> TASK GOAL
Please copy the part that opens with the line containing "You are a GUI" and closes with the line containing "coord(248,241)", both of those lines included. Leave the pictures out of your copy.

> MATERIALS PROVIDED
########################################
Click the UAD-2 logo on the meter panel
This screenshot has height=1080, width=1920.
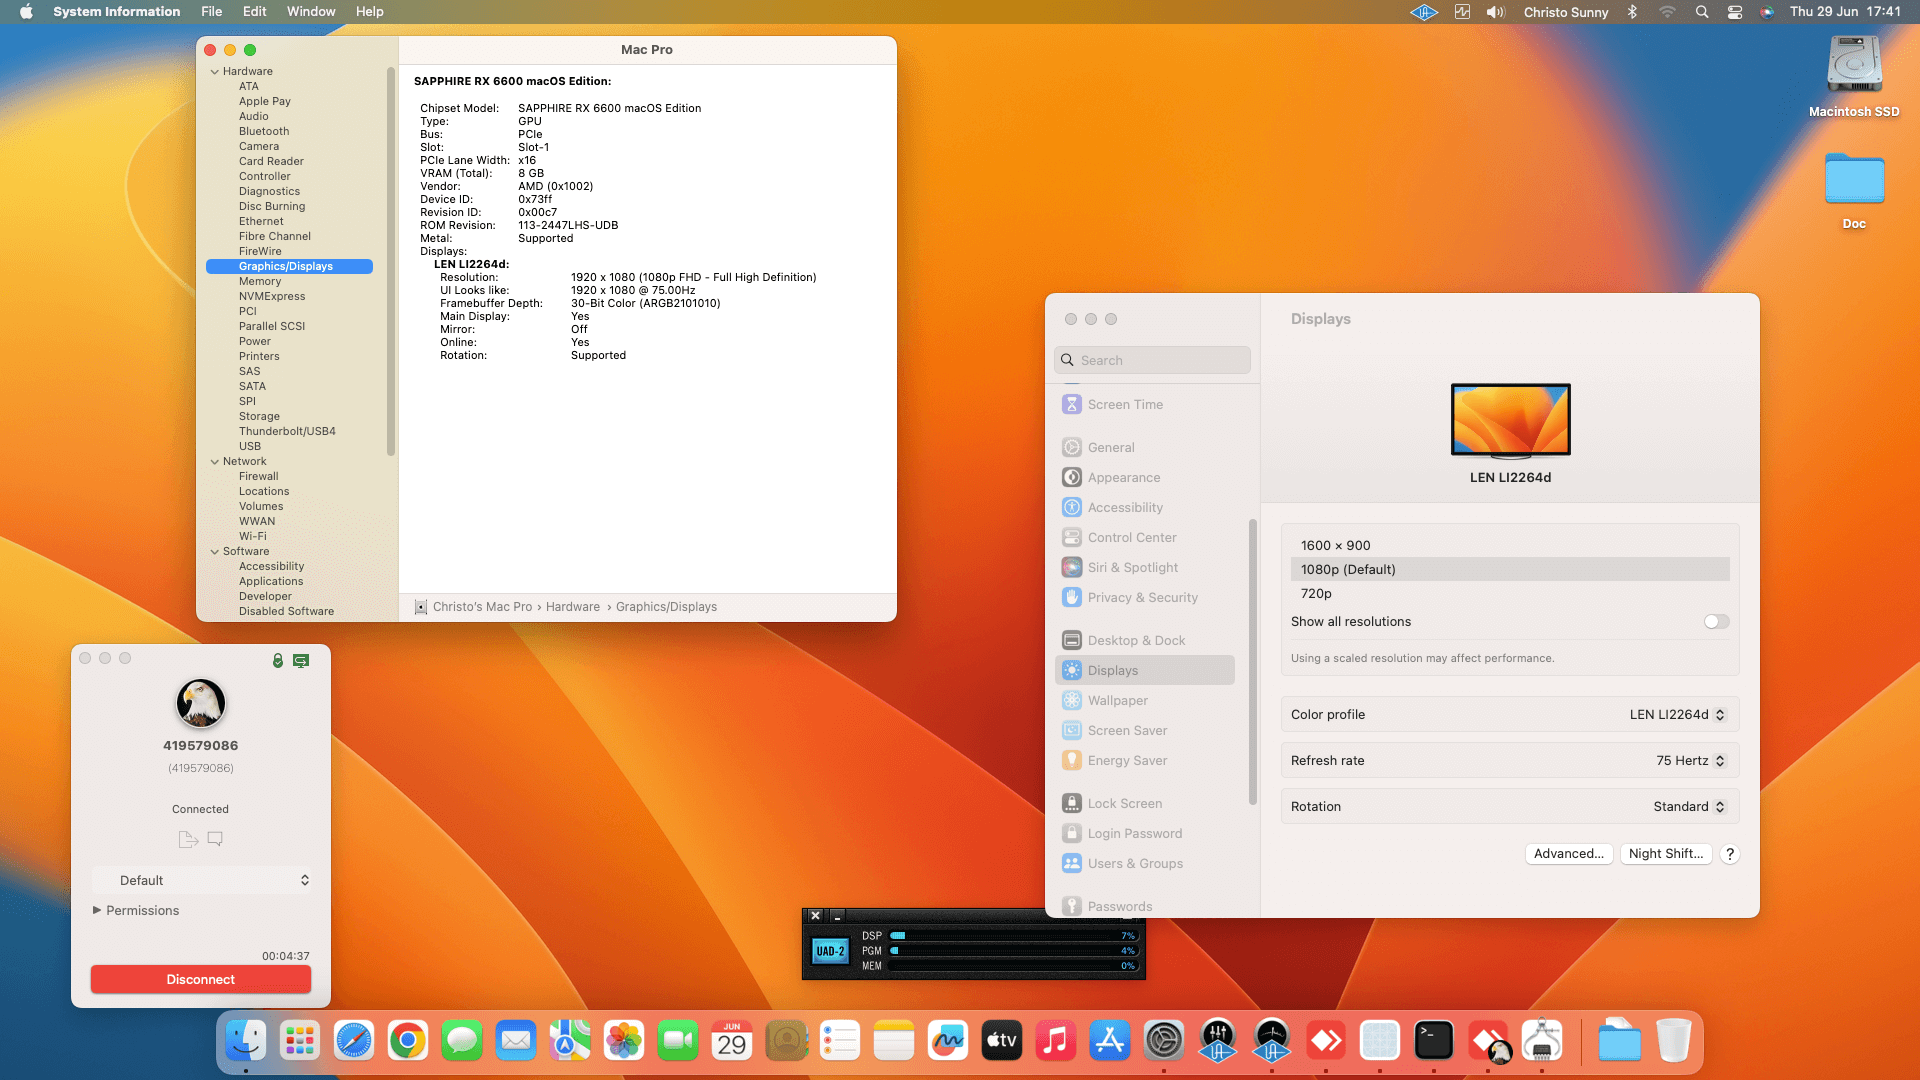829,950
########################################
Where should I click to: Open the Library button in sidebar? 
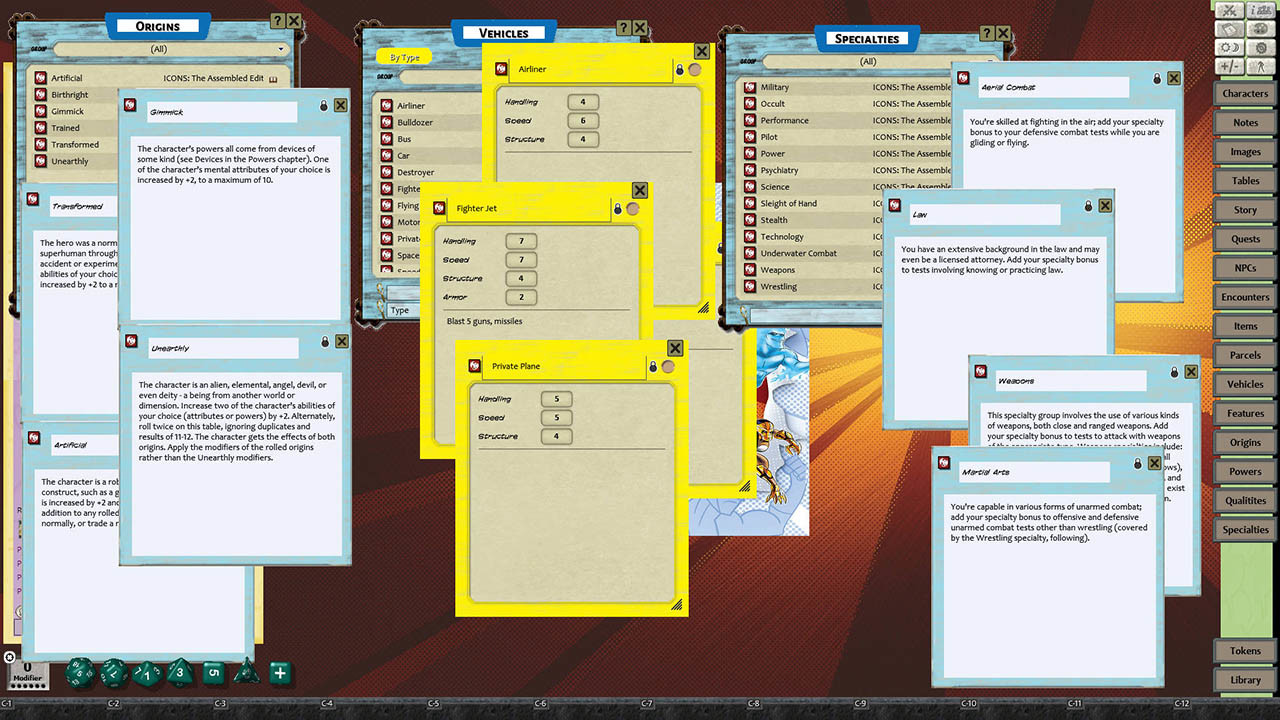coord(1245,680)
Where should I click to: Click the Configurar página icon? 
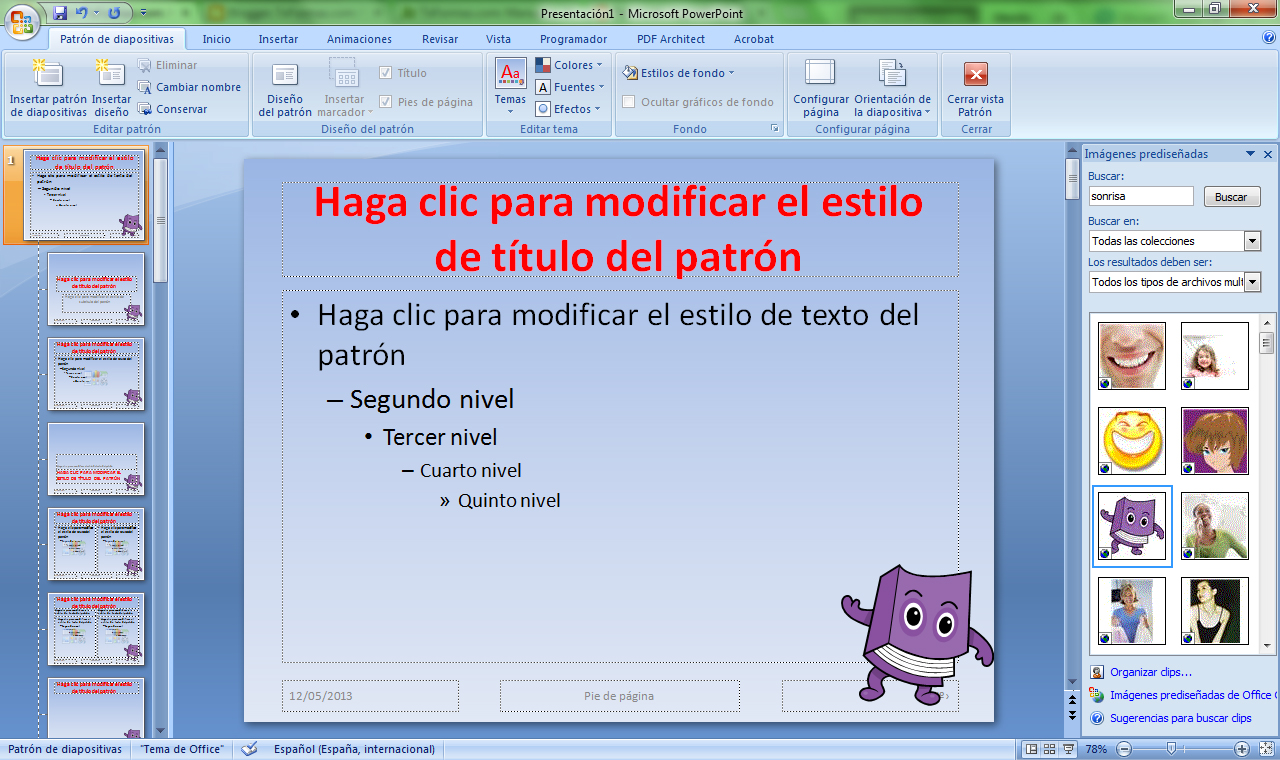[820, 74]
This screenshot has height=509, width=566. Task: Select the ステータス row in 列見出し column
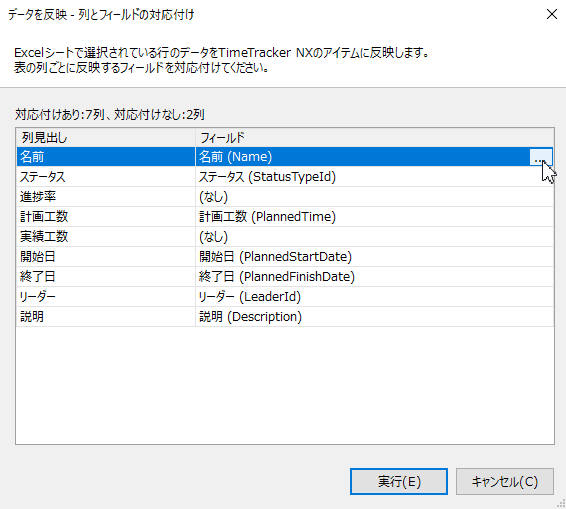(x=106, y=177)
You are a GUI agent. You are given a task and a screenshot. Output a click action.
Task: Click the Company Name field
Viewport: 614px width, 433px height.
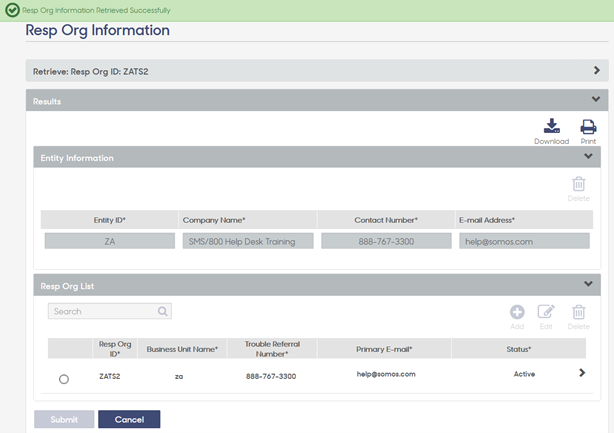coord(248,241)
########################################
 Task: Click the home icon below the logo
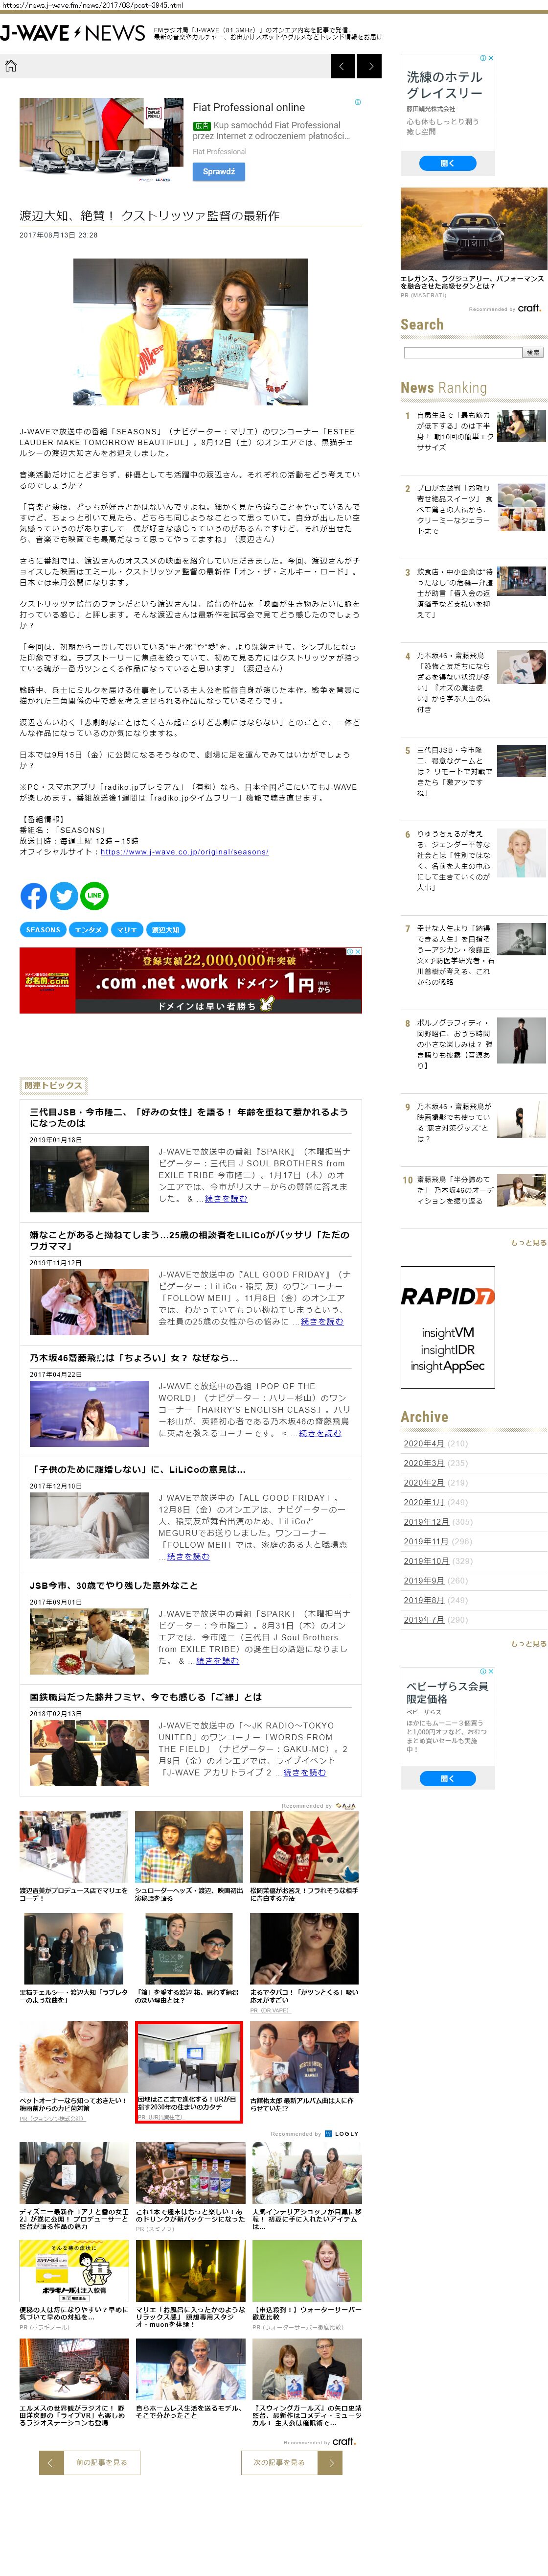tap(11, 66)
########################################
> WORKED SOLUTION
You are a GUI agent. You are given a task and a screenshot. Output a click action.
Task: Click the Company Name field
Viewport: 614px width, 433px height.
coord(248,241)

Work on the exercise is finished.